One could argue that bilingual dictionaries are not particularly intended for helping translators (which most usually translate in their strongest language in which they have native-like proficiency), but for second-language encoding communication situations where the user is presumed to have no active knowledge of target language terms and expressions (as opposed to their first language). Another argument that could be provided against the description of specific meaning of lexical items in bilingual dictionaries is the fact that bilingual dictionaries are obviously not designed for specialized translation. This line of reasoning seems flawed taking into account the role that simple lexical items play in the interpretation of compound terms. Whatever the issue at stake, the fact remains that there is an acute need for specialized translators and learners of translation to have access to better tools for interpreting simple lexical items used in compound terms.

On a contrastive and theoretical level, each word in both languages has several senses that are not necessarily compatible since any lexical unit has its structure or pattern of lexical senses. This is particularly true for false cognates that have been described in the famous work of Van Roey, Granger and Swallow (1988) where specific meanings of numerous pairs of cognates (circuler/circular, cité/city, clair/clear, etc.) are grouped into three sections: an equivalent section where meanings are equivalent for the two cognates, and two contrastive and differential sections where either the meaning of the French word cannot be translated by its cognate word in English or the meaning of the English word cannot be translated by its cognate word in French. By using a lexical item of the target language to represent the meaning of a lexical item in the source language, bilingual dictionaries systematically implies that all the senses of the lexical item in the target language belong to the senses of the lexical item in the source language, and, inversely, that all senses of the target lexical item belong to the senses of the source lexical item. In most cases, bidirectional inference is rarely true (as shown especially for false cognates) since lexicalized senses in words of two languages are rarely similar in nature and quantity.

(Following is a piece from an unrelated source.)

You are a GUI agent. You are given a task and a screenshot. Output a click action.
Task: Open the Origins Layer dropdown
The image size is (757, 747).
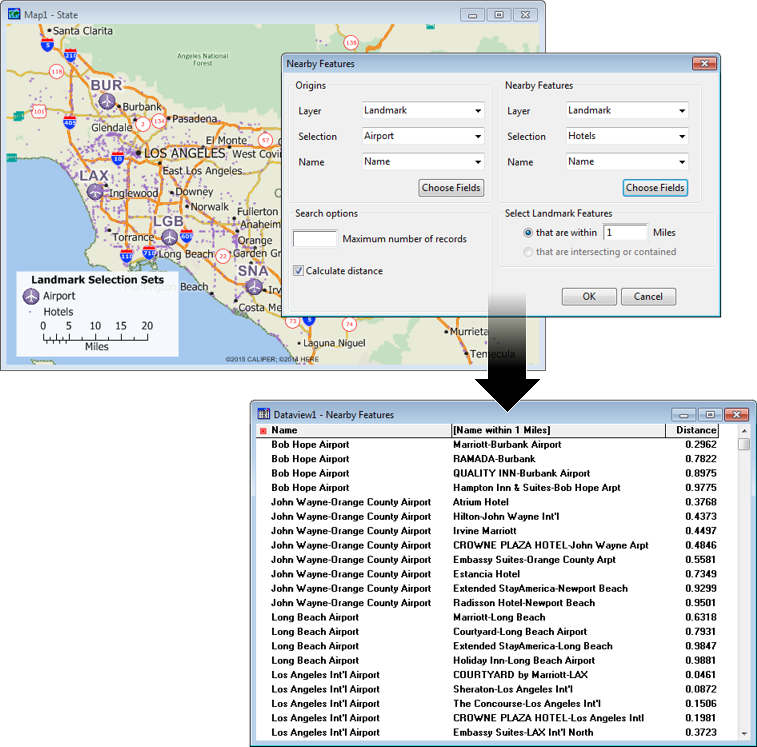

The intricately confusing mixture of word-forms and senses between two equivalent lexical items from two different languages could explain the trend in English-French translation in economics, business and finance to align the structure of senses and meanings of lexical items in compound terms with their correspondent English senses, or even to borrow English compound terms, as Camilla Ferard (2009) study have shown in the case of “source language transference” for price earnings ratio, value at risk, correspondent banking and sub-prime.

5. General meanings of business in specialized terms

A first step in the description of interpretation rules of business in compound terms is the identification of specific senses contributing to compound terms. A good start is a monolingual dictionary that offers precise identification of general and specific senses of lexical items in a specially structured entry. In a general dictionary such as the Canadian Oxford Dictionary (2001) (COD), the entry business contains eleven main senses occasionally subdivided in “lettered senses”, as explained in the page xv of the Guide to the Use of This Dictionary, as well as eleven idioms listed after the main senses. The next figure presents the dictionary entry exactly as it appears.

Figure 1. Entry for business in COD

As explained above, only some senses of the lexical item business contribute to specialized compound terms. In the main senses of the lexical item, meanings “2 a thing that is one’s concern (none of your business) […] 3 b a reason for coming (what is your business?) 4 serious work or activity (get down to business), 5 derogatory an affair, a matter (sick of the whole business) and 10 N Amer. euphemism (esp. of pets) an occurrence of defecation or urination” can be considered as unspecialized uses of the lexical item business. Meaning 11 “Theatre action on stage, as opposed to dialogue” can be considered a specialized term that does not belong by definition to economic, business and finance translation. For the purpose of this paper, those senses were considered general senses and not considered as building blocks, expression or terms to learn to practice specialized translation. Although not definitive, these exclusions are made in practice for the purpose of analyzing the interpretation, and eventually, the translation of business uses in economic, business and financial documents. The exclusions mean that even if these meanings may appear in economic, business and financial texts, they are not typical of the topics, vocabulary, terminology and conceptual ontologies, processes and activities of the field.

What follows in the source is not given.